First things first. There is no military solution for Afghanistan and there never was and never will be. The military is good for precisely one thing. Smashing stuff and people. Think of it as a sledgehammer. Well, that should do it, right? Trudge down to the local pond in summer and break the water.
It's been said that war is an extension of diplomacy and it's largely true. You cannot go into an area and demonstrate military superiority and expect people to say "Whoa, impressive. We'll be good and do whatever you want." That's plain dumb, but that's what we expected in Iraq and pretty much wherever wage war. We don't prepare for productive peace. When the Taliban "leave" it will return or another like group will take it's place because to Afghan culture our concept of a centralized federal government makes no sense. So we install the government of Kabul (which people from Afghanistan have laughingly called it) and promptly dismiss it for their preferred way of rule, which is mostly tribal in nature.

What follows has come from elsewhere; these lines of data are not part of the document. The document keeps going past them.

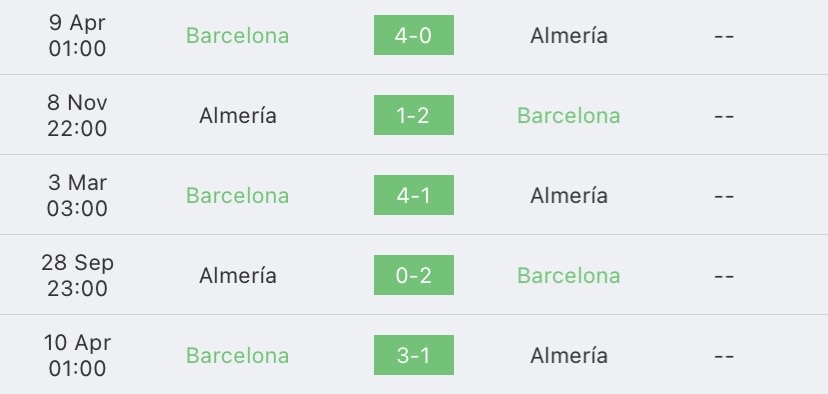The image size is (828, 394).
Task: Click the dashes in the 10 Apr row
Action: coord(724,355)
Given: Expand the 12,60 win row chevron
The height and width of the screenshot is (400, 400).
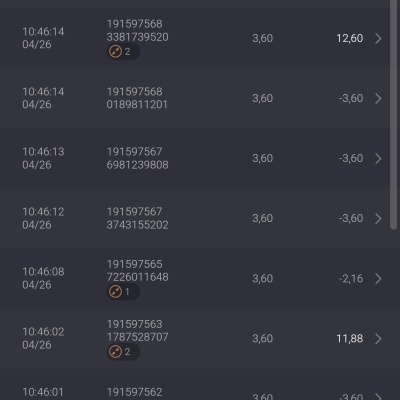Looking at the screenshot, I should pos(378,38).
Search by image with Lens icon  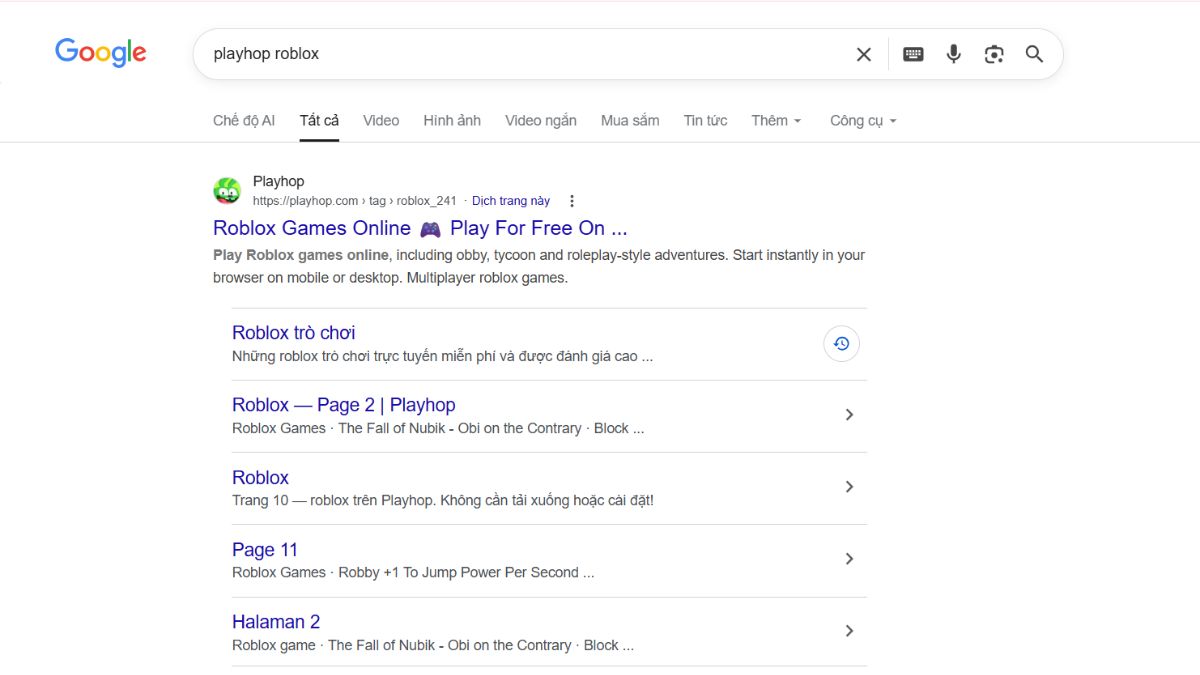click(x=993, y=54)
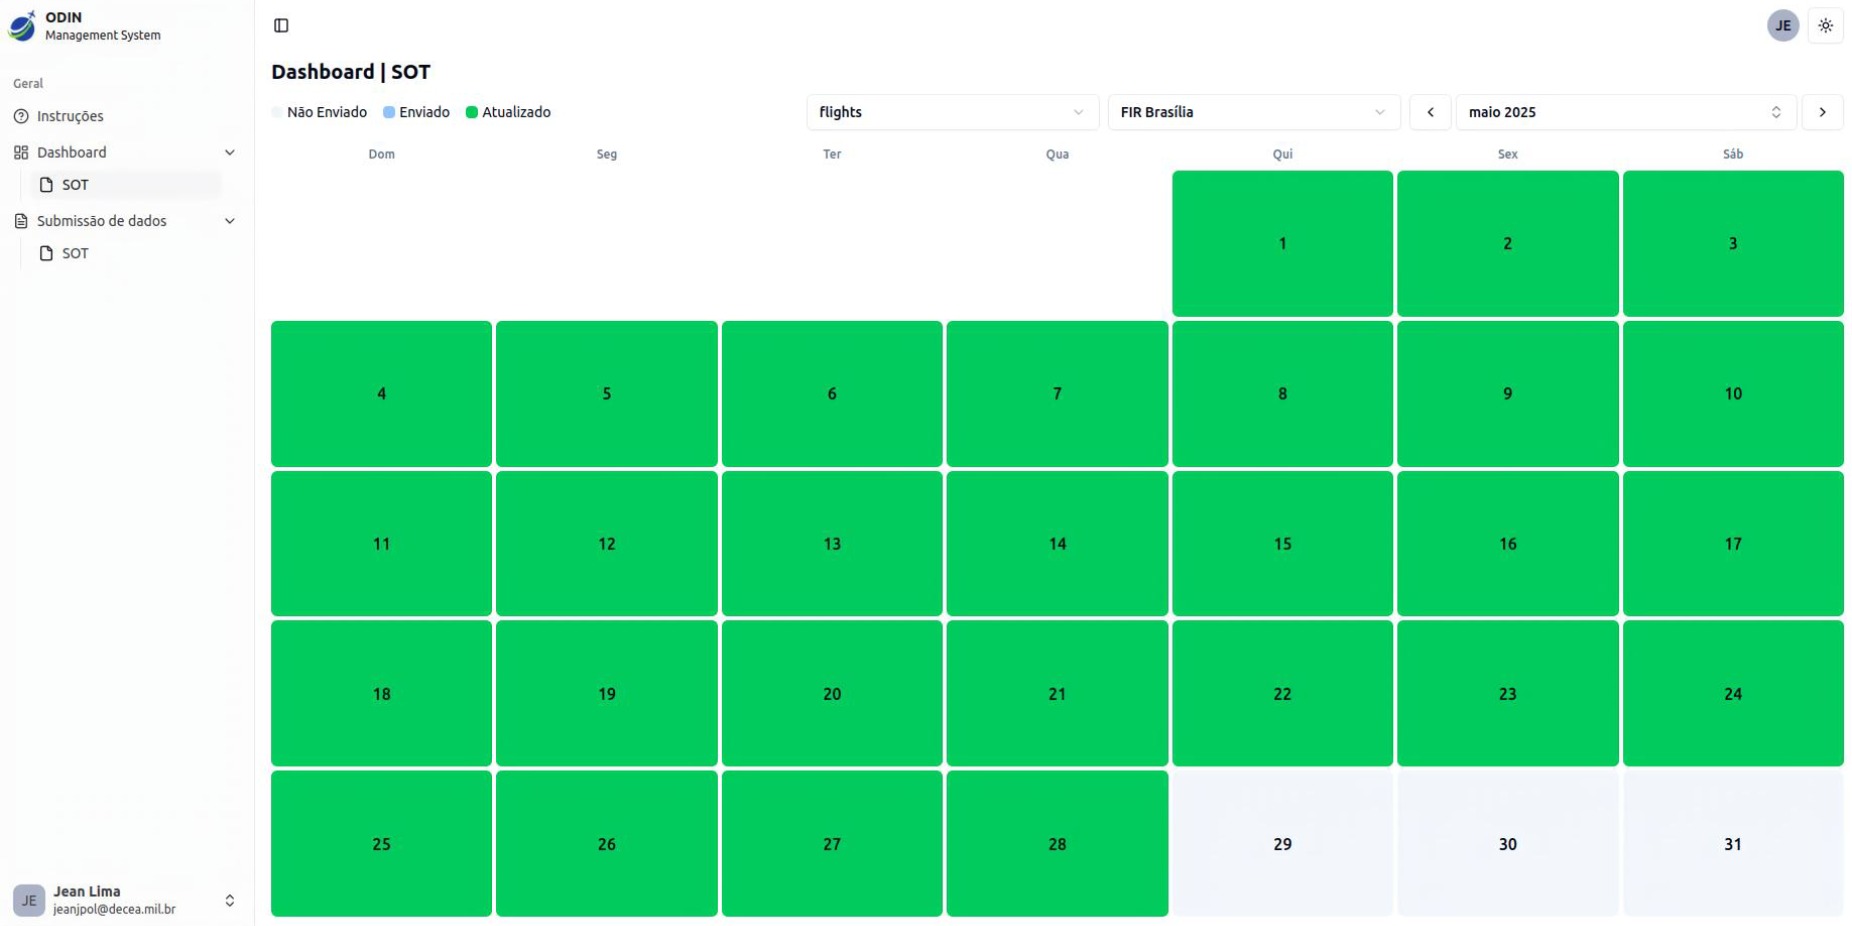Switch theme with the sun icon
The width and height of the screenshot is (1852, 926).
[x=1825, y=26]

For all our military might, the Afghans don't care about us. We are irrelevant. We might have been when we went into the region initially, but when we virtually abandoned them for Iraq, it demonstrated that there wasn't any reason to bother listening to us. Threaten them? Like that's anything new. Kill them? They know their existence is tenuous at best in any case. No threat.
The best we can do right now is bribery. We haven't any credibility, and the moment we leave things will return to the way they've always been with the exception of a fledgling government based entirely on corruption. Our legacy to them.